Fiorenza Sarzanini per www.corriere.it
Ha acquisito relazioni, interrogato testimoni, letto denunce, fatto sopralluoghi. Ha parlato con i consulenti, concesso altro tempo ai periti per capire che cosa sia davvero accaduto in Val Seriana all’inizio della pandemia da Sars-CoV-2. E soprattutto se l’Italia fosse preparata ad affrontare una simile emergenza. Se il piano pandemico di cui tanto si parla fosse adeguato ad affrontare quel che è accaduto a partire da gennaio.
Le indagini sono in corso, ma il capo della Procura di Bergamo Antonio Chiappani fa ben comprendere quale potrà essere la loro evoluzione, seguendo il filo di quanto è stato scoperto. Il reato ipotizzato è l’epidemia colposa, ma altre contestazioni potrebbero essere mosse contro i responsabili degli ospedali, delle aziende sanitarie e soprattutto della Regione se fosse accertato che non hanno seguito i protocolli stabiliti. E dunque che le loro scelte, sbagliate o inopportune, hanno contribuito alla diffusione dei contagi e alla morte di migliaia di persone.
Procuratore, l’Italia aveva un piano pandemico?
«Ne esiste uno datato 2017 che riguarda l’influenza».
le mail di ranieri guerra nel 2017 sul piano pandemico
A leggerlo sembra copiato da quello del 2006.
«Effettivamente molte parti sono identiche».

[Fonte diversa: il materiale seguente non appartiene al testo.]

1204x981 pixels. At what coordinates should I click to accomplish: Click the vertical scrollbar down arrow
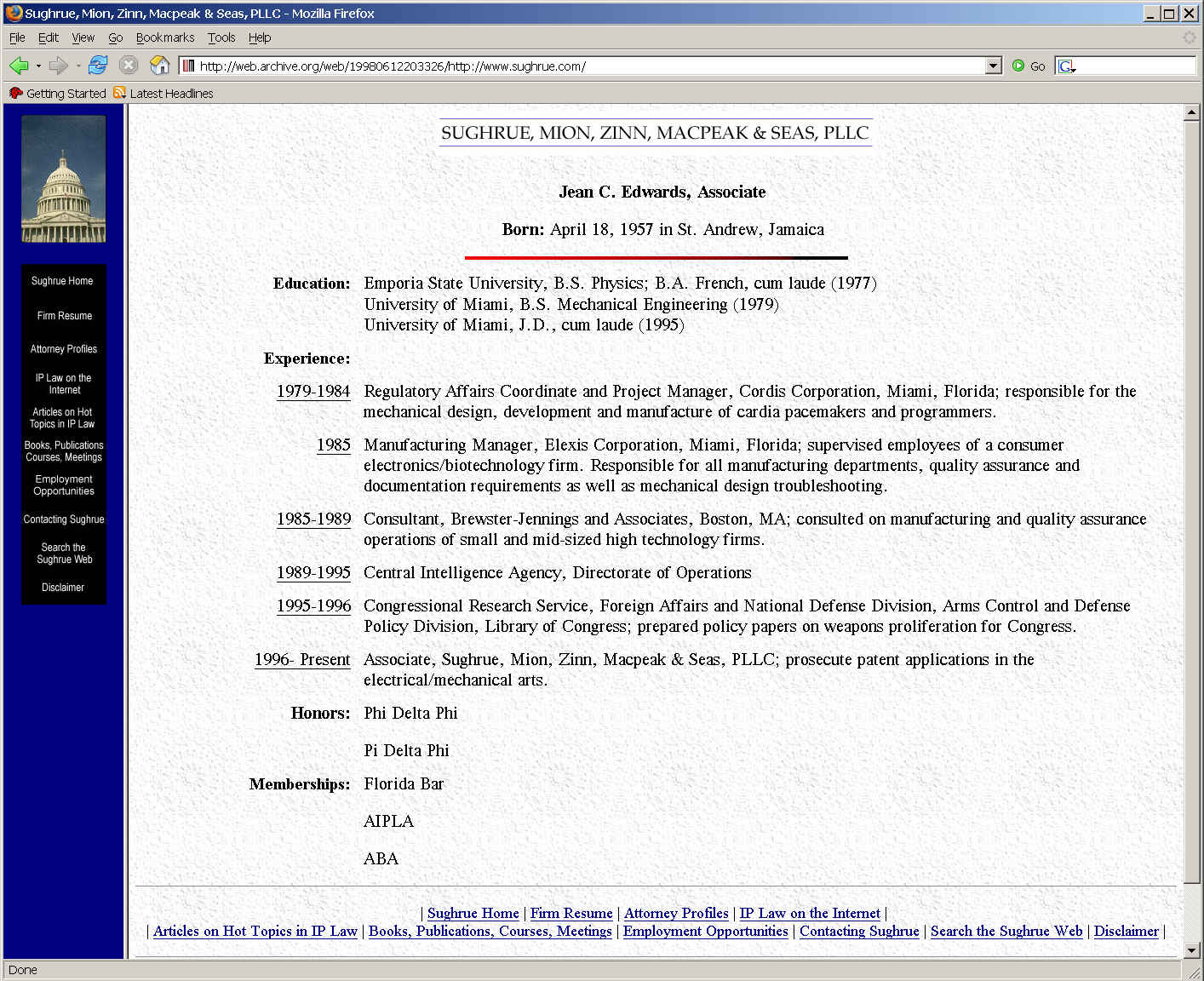tap(1191, 949)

Sembra che in alcuni capitoli siano addirittura rimaste le date sbagliate. È così?
«Ci sono delle irregolarità, stiamo ancora verificando. Sicuramente il piano del 2017 non contemplava quanto accaduto con il Covid-19. Solo in seguito, dopo la comunicazione dei casi in Cina, l’Istituto superiore di sanità ha presentato un piano strategico che ha però deciso di secretare».
È il famoso «piano segreto» preparato dal ministero della Salute che disegnava diversi scenari. Si può ritenere un piano di intervento?
«In realtà rappresentava possibili scenari».
Eppure l’Oms aveva lanciato un allarme specifico sul virus proveniente dalla Cina.
«Sì, l’Organizzazione mondiale della sanità lo aveva fatto il 5 gennaio, e il 31 gennaio il governo italiano ha dichiarato lo stato di emergenza».
Lei ritiene che a quel punto il nostro Paese fosse pronto?
«Eravamo impreparati. Questo ormai mi pare un dato acquisito. Finora abbiamo rilevato purtroppo che c’è stata tanta improvvisazione».
La mancanza di un piano di intervento potrebbe diventare l’alibi di direttori sanitari, manager delle Asl e politici?
«I piani per combattere una normale influenza già prevedono la sanificazione dei reparti, l’evacuazione di alcune sale, percorsi differenziati per i malati. Noi stiamo verificando se queste misure siano state prese, dobbiamo scoprire come sia stato possibile che in questa zona ci sia stato il numero più alto di contagiati, malati, vittime».
Vi siete affidati al professor Andrea Crisanti, a che punto è il suo lavoro?
«Ci ha chiesto una proroga, l’attività da svolgere è ancora lunga, tante le verifiche da effettuare. Si deve scoprire che cosa ha inciso in maniera determinante sulla diffusione del virus. Accertare eventuali responsabilità rispetto ai reati di epidemia colposa, omicidio colposo e falso».
L’assenza di un piano pandemico rappresenta un’omissione in atti di ufficio?
«Lo stiamo verificando. Se così fosse trasmetteremo questa parte dell’inchiesta per competenza ai colleghi della Procura di Roma».
il servizio di report su ranieri guerra 6
Per indagare sul ministero della Salute?
«Stabiliremo chi doveva predisporlo e perché non è stato fatto. Se riterremo che le indagini vadano svolte a Roma saranno quei magistrati a decidere come procedere».
All’epoca il direttore generale della Prevenzione era Ranieri Guerra, ora direttore aggiunto dell’Oms, componente del Comitato tecnico-scientifico. Voi l’avete già interrogato. Tutto chiarito?
«Esiste il segreto istruttorio, su questo non ho niente da dire. Vorrei comunque precisare che il professor Ranieri Guerra, proprio perché membro dell’Oms, gode dell’immunità diplomatica».
Quindi la vostra inchiesta dovrà in ogni caso fermarsi?
«Noi arriveremo fino in fondo, ricostruiremo ogni passaggio. Dobbiamo contestualizzare i ruoli, capire che cosa è accaduto. Individuare i cluster. Le valutazioni le faremo alla fine. Lo dobbiamo alle vittime e ai loro familiari».